● **About this exercise**
Working through the data below, reproduce word for word the line with "This screenshot has height=755, width=1343." and every line after it, both ends included, and omit the pictures.

(Saved data entries)
- Opening Delimiter -

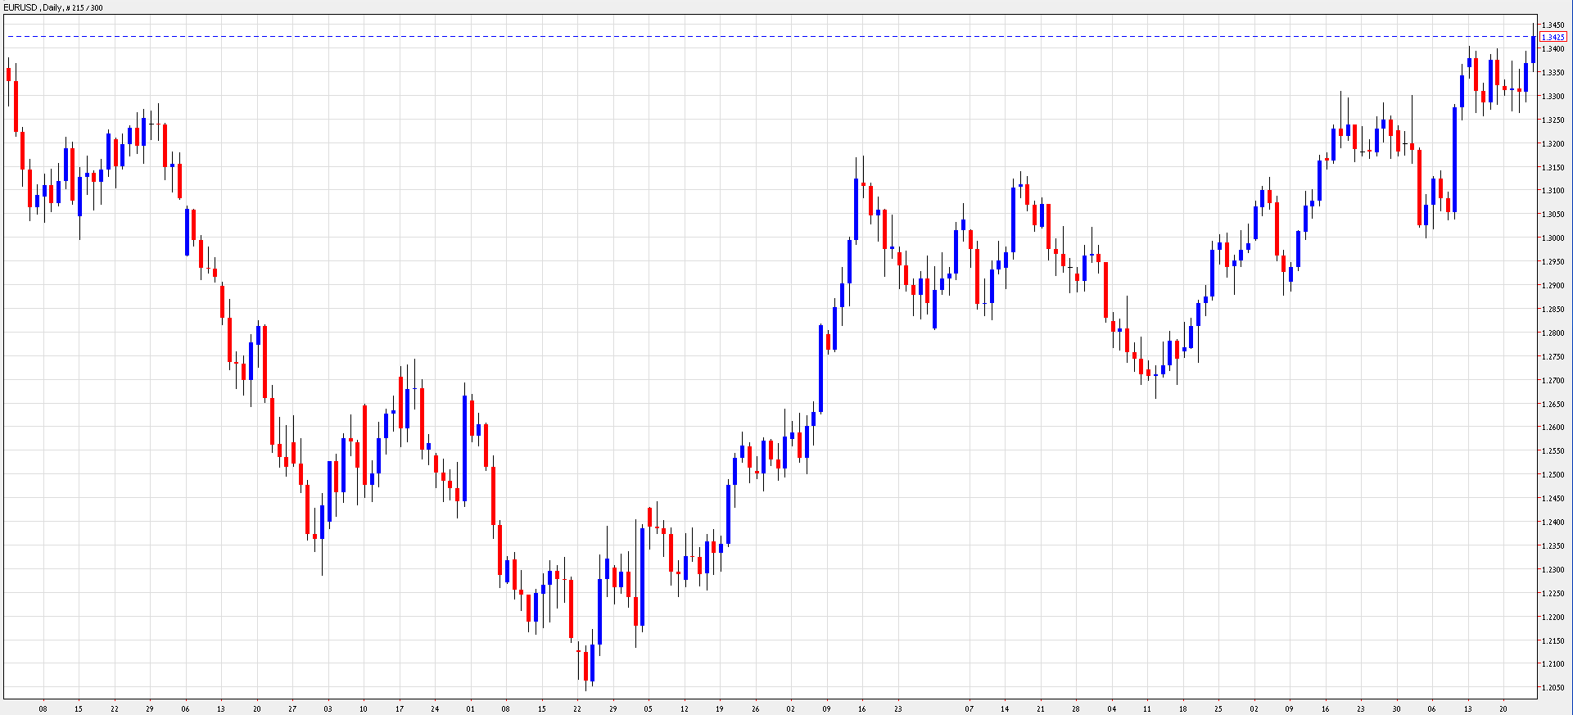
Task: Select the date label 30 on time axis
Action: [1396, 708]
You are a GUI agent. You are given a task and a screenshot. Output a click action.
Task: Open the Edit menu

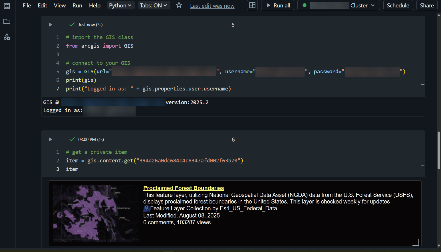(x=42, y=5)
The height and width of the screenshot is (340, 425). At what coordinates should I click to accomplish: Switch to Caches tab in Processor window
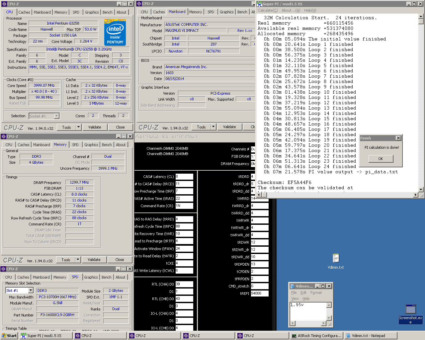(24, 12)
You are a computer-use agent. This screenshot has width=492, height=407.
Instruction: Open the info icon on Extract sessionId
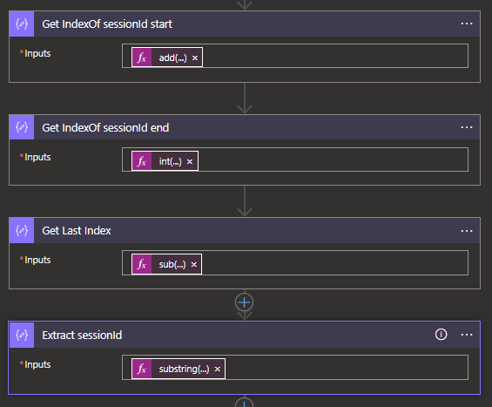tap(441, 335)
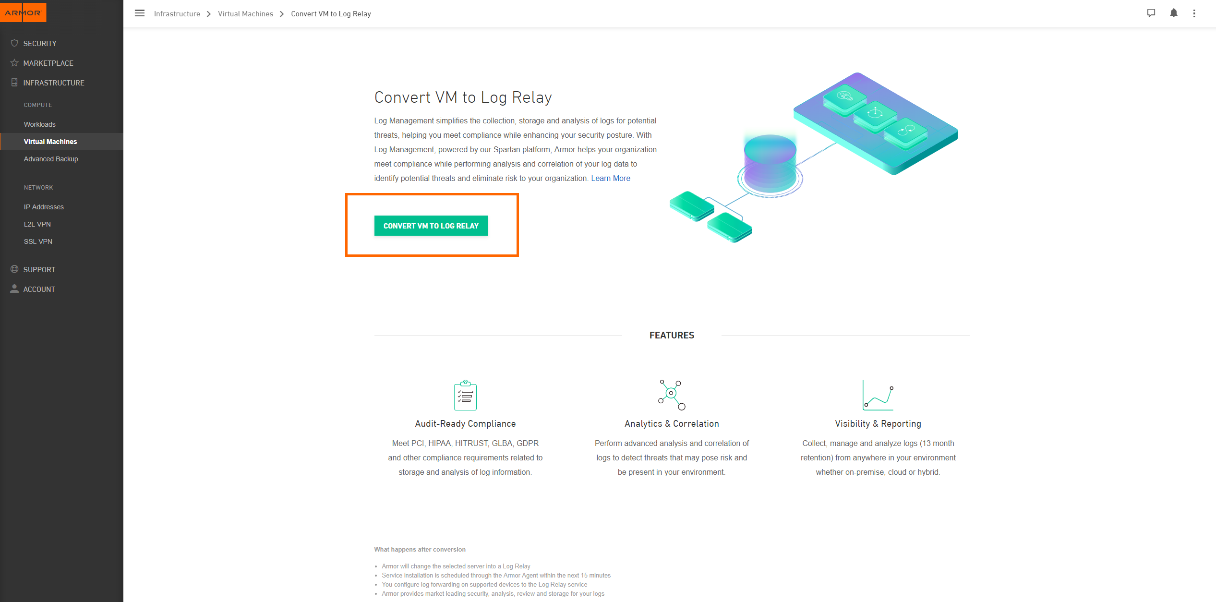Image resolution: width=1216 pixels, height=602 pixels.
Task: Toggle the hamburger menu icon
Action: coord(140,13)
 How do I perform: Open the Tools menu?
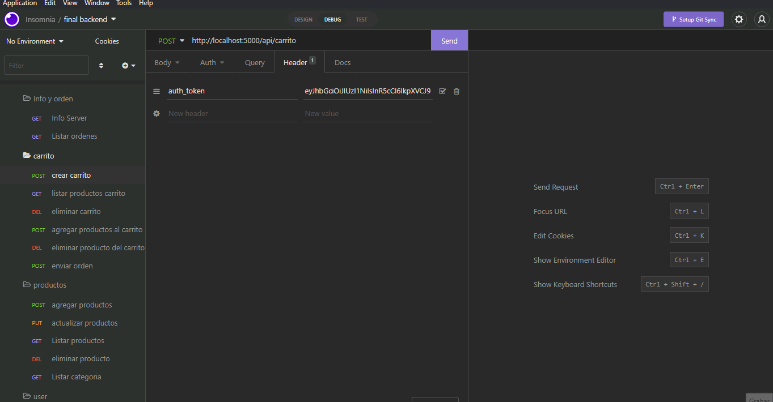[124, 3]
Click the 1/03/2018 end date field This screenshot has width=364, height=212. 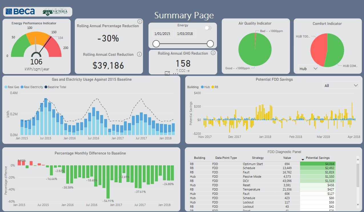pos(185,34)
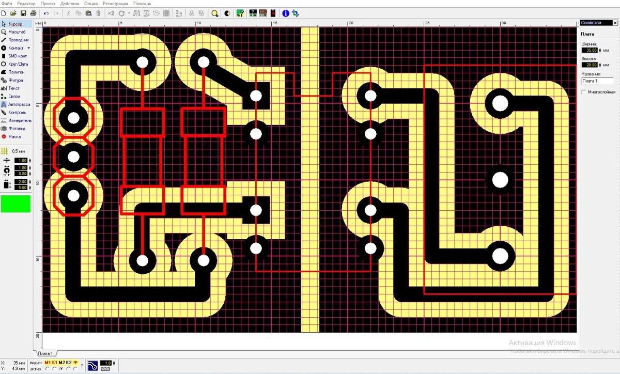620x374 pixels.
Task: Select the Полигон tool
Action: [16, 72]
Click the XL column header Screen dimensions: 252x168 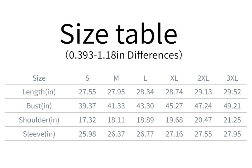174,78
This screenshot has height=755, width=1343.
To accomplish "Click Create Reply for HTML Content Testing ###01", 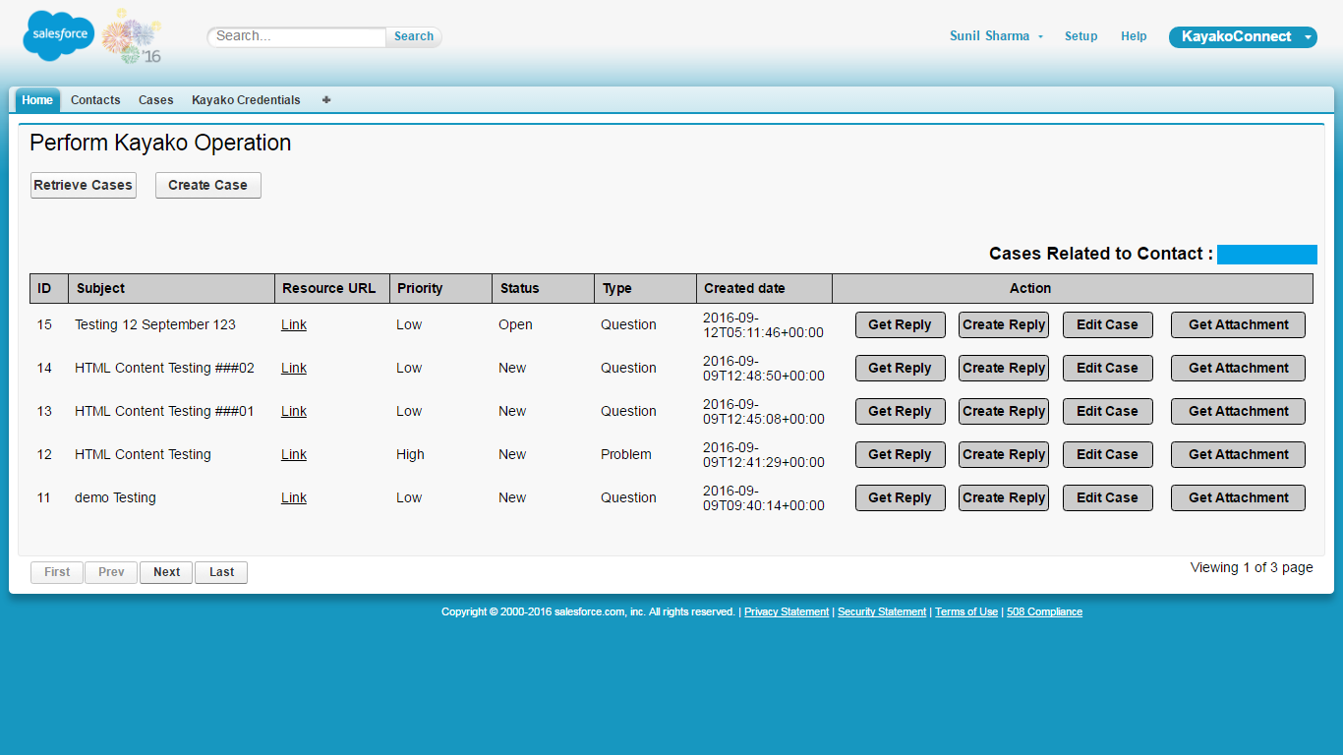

- Closing Delimiter -

● **Answer**
This screenshot has height=755, width=1343.
To accomplish "Click Create Reply for HTML Content Testing ###01", 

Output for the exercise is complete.